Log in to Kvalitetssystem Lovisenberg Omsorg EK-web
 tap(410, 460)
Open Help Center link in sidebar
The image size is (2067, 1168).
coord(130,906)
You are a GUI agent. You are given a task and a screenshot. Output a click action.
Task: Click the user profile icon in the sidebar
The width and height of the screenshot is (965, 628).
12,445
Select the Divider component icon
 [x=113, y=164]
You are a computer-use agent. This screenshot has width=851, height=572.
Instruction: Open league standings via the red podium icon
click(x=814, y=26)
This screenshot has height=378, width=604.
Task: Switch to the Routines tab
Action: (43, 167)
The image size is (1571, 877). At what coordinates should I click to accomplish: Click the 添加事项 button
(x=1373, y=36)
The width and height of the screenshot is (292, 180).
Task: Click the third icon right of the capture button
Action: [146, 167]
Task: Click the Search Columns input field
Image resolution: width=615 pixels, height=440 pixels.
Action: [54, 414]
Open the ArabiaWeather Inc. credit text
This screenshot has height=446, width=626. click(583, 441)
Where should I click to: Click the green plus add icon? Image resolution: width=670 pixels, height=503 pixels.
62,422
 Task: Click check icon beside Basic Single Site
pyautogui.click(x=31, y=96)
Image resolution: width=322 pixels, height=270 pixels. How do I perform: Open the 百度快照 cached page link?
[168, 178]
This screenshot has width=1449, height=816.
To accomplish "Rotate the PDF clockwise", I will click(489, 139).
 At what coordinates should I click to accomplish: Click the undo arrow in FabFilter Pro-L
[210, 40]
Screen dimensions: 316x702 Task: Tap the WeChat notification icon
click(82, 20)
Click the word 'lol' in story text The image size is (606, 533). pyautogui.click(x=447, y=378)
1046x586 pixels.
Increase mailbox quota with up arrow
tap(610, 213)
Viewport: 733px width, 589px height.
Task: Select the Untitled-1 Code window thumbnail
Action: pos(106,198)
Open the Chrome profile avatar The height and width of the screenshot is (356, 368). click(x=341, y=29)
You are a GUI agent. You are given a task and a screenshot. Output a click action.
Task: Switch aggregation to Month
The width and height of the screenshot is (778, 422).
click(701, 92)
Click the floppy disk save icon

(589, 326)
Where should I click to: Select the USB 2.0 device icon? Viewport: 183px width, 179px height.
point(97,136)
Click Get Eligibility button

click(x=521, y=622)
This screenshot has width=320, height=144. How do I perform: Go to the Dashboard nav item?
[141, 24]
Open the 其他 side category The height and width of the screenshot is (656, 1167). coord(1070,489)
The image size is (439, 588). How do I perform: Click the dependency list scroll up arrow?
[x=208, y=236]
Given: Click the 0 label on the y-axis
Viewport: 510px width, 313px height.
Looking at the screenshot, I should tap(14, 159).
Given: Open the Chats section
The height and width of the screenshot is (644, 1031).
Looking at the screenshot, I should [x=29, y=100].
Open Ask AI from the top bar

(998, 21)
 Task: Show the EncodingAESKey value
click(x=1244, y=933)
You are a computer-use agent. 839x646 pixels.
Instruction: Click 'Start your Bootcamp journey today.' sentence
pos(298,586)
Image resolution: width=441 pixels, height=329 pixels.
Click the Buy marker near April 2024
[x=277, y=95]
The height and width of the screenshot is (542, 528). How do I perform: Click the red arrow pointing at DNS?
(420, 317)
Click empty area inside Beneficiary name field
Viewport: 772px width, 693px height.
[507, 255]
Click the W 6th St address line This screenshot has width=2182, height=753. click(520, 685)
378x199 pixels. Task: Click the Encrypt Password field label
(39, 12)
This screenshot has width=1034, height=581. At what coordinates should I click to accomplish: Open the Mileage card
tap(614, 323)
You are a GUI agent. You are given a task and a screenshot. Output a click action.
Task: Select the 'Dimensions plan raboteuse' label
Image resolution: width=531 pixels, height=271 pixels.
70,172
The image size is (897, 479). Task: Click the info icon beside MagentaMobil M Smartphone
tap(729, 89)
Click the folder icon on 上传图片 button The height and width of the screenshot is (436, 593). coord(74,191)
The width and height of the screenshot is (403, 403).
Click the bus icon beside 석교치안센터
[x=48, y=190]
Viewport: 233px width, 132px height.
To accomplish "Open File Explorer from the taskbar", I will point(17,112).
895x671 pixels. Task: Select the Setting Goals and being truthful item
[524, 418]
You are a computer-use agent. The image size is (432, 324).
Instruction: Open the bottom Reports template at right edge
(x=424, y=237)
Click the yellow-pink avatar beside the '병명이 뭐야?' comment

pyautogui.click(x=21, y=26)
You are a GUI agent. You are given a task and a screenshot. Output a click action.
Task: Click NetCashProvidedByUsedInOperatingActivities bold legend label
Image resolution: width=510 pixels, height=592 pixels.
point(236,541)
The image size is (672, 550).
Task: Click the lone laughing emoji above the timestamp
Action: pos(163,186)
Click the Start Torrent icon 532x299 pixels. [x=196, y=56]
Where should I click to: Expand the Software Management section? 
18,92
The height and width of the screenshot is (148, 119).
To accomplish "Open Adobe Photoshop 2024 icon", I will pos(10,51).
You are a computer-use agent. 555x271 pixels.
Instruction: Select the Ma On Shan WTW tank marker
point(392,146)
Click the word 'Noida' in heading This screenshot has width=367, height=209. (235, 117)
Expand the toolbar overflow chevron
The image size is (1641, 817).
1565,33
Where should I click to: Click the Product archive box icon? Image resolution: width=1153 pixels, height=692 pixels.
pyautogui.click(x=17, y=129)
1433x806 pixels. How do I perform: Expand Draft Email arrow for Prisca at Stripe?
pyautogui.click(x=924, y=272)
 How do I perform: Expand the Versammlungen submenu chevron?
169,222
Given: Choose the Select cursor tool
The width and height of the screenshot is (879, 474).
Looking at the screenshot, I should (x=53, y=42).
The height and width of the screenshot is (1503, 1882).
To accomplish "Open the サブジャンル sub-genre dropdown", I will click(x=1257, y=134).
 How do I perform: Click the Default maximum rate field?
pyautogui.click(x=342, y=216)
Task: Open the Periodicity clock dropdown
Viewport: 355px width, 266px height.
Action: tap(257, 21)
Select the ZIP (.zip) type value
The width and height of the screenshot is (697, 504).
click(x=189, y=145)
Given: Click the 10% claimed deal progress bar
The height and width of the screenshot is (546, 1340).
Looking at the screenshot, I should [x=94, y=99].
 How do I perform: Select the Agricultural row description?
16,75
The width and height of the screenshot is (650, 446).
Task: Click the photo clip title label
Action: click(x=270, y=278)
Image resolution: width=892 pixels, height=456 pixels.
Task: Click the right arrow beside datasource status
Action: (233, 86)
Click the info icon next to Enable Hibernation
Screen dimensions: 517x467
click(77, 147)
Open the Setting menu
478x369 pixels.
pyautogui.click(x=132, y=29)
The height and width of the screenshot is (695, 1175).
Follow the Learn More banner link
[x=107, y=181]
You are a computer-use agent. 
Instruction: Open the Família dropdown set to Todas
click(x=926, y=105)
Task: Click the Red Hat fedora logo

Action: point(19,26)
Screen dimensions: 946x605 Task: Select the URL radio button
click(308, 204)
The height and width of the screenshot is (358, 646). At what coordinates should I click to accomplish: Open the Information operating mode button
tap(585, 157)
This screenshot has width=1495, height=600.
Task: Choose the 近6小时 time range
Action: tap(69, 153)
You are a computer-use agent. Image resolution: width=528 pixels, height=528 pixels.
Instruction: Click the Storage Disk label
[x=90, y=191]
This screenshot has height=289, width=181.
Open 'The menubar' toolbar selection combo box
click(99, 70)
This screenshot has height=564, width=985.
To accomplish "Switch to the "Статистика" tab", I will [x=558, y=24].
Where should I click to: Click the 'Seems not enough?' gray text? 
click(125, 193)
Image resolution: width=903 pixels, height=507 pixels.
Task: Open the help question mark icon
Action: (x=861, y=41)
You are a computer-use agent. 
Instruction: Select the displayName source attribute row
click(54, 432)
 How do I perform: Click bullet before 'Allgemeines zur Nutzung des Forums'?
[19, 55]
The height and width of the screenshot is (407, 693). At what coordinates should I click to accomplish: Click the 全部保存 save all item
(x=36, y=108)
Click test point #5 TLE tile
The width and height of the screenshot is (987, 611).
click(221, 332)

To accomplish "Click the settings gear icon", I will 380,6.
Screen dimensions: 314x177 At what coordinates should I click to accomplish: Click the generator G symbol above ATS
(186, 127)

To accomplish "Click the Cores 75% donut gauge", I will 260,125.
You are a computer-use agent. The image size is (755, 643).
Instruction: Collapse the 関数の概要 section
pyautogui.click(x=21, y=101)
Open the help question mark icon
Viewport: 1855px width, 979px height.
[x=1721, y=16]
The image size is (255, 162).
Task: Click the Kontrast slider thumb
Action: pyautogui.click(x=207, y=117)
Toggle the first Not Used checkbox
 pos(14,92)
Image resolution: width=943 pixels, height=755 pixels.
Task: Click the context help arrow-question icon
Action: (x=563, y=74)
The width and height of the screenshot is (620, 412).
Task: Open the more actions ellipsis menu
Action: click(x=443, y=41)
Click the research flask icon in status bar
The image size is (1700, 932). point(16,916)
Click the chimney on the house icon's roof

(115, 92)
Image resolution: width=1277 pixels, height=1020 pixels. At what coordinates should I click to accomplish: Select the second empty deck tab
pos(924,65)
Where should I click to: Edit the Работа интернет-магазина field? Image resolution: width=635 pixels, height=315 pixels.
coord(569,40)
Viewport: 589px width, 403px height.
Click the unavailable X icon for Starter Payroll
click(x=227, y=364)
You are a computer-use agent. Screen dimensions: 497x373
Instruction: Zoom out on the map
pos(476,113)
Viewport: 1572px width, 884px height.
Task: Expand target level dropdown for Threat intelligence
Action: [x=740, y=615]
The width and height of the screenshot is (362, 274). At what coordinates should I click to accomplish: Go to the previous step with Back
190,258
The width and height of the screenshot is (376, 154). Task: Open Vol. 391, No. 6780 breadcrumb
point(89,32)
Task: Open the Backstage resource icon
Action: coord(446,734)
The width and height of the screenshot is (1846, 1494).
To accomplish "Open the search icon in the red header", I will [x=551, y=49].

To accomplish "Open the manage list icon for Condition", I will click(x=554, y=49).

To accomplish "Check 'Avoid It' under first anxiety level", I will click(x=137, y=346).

Written instruction:
Which of the lines above contain the word "beside"? Copy each one in full.

Answer in full:
 Task: Click check icon beside Basic Single Site
The image size is (897, 479). Task: Click the info icon beside MagentaMobil M Smartphone
Click the bus icon beside 석교치안센터
Click the yellow-pink avatar beside the '병명이 뭐야?' comment
Task: Click the right arrow beside datasource status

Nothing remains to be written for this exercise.